Benchmark. Exposure to dissolved oxygen concentration of less than or equal to 2 mg/l for one week (a change from WFD poor status to bad status). Further detail

Evidence

In its intertidal habitat, Echinogammarus incertae sedis planicrurus is inundated by the tide and subject to emergence that the species respires in both air and water. Within the interstitial environment of clean (low organic matter), coarse sand/gravel oxygen is unlikely to become limiting.
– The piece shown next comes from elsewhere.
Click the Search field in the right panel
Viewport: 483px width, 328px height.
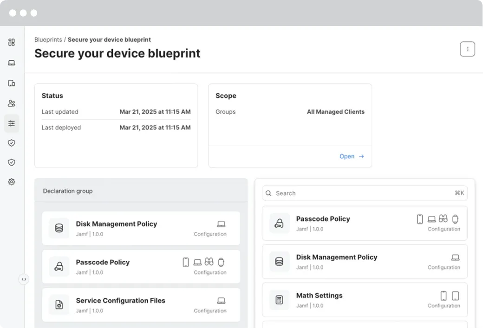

The coarseness of the particles, bestows a high permeability, so that water percolates rapidly through and owing to the relative lack of organic matter, little oxygen is utilized for oxidization or respiration by micro-organisms (bacteria populations in sediments with a mean diameter greater than 0.2 mm typically support fewer bacteria (Dale, 1974). Sediments are, therefore, re-oxygenated during the ebb tide when sediments are exposed to air. Oxygen depletion tends to be a severe problem at all states of the tide on much finer grained beaches which support larger populations of bacteria (Hayward, 1994). At the benchmark level (a reduced dissolved oxygen concentration of 2 mg/l for 1 week) the characteristics of the sedimentary habitat make conditions of limiting oxygen unlikely. The important characterizing species Echinogammarus incertae sedis planicrurus, is also sufficiently mobile to migrate up-shore and avoid conditions that it finds inhospitable.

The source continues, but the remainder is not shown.